--- START ---

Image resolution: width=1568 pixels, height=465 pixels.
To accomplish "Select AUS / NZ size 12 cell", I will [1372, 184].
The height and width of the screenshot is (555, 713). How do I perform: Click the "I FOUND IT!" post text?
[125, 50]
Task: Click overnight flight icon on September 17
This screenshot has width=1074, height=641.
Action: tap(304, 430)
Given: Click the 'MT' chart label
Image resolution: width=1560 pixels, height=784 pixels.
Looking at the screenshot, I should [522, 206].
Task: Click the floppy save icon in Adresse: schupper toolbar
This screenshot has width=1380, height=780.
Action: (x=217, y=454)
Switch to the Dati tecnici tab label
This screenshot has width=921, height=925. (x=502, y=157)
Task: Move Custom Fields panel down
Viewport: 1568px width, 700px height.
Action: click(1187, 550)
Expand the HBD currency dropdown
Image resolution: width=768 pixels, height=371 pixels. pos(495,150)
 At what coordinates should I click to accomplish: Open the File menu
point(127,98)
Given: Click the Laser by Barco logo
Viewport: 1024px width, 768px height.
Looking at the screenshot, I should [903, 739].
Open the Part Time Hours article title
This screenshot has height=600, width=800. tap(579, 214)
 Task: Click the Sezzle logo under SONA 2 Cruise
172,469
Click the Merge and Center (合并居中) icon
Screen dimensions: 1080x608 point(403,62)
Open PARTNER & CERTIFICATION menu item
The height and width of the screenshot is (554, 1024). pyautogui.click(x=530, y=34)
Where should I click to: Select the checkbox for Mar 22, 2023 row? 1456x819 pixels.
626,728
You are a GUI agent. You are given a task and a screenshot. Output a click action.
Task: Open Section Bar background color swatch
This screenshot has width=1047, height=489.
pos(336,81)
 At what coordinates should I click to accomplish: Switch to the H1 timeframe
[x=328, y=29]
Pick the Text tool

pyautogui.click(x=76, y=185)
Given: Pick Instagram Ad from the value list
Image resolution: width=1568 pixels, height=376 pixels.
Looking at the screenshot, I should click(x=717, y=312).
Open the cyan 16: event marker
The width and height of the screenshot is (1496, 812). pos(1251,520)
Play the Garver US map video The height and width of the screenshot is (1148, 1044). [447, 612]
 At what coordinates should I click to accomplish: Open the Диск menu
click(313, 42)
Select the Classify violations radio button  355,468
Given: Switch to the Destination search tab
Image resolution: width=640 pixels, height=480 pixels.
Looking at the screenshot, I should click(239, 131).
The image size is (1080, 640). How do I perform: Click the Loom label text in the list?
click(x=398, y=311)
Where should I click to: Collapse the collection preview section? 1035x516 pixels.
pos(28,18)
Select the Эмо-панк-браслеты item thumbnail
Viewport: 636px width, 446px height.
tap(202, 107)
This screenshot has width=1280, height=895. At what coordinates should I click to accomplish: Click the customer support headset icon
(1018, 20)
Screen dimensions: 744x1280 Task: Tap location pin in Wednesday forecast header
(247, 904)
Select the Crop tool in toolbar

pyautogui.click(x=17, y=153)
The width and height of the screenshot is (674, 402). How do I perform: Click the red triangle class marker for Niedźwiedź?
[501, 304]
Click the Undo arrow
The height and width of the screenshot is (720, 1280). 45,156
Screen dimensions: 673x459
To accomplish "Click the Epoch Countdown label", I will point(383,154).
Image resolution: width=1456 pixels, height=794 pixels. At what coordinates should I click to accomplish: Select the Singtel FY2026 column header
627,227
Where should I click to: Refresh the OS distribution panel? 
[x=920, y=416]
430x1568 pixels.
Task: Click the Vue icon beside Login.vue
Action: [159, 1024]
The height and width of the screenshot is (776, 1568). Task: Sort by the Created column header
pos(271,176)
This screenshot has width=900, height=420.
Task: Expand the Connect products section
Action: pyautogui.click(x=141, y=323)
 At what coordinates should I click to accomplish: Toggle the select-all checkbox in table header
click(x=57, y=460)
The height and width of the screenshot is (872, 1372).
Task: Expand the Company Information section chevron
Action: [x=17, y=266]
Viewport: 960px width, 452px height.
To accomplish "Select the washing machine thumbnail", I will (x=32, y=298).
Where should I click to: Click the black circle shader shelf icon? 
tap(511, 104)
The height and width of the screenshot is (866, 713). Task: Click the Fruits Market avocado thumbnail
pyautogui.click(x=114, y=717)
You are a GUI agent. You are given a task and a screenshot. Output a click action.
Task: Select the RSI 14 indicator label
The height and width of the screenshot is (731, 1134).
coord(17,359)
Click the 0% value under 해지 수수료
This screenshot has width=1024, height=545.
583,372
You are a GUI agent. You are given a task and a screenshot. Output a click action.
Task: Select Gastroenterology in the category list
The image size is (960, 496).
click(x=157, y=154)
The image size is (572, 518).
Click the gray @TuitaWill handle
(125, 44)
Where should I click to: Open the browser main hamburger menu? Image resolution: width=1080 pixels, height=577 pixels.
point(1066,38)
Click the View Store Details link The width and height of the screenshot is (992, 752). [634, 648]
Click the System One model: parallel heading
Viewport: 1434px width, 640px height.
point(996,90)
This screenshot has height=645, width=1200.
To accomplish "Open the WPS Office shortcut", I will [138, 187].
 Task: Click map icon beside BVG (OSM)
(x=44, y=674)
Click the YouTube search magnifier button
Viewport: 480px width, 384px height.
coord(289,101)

--- END ---

## Problem requirements
Stop after the line containing "Task: Click the floppy": print exactly the lines from the start of the entries above up to it, that line included.

## Response area
Image resolution: width=1568 pixels, height=465 pixels.
To accomplish "Select AUS / NZ size 12 cell", I will [1372, 184].
The height and width of the screenshot is (555, 713). How do I perform: Click the "I FOUND IT!" post text?
[125, 50]
Task: Click overnight flight icon on September 17
This screenshot has width=1074, height=641.
Action: tap(304, 430)
Given: Click the 'MT' chart label
Image resolution: width=1560 pixels, height=784 pixels.
Looking at the screenshot, I should [522, 206].
Task: Click the floppy save icon in Adresse: schupper toolbar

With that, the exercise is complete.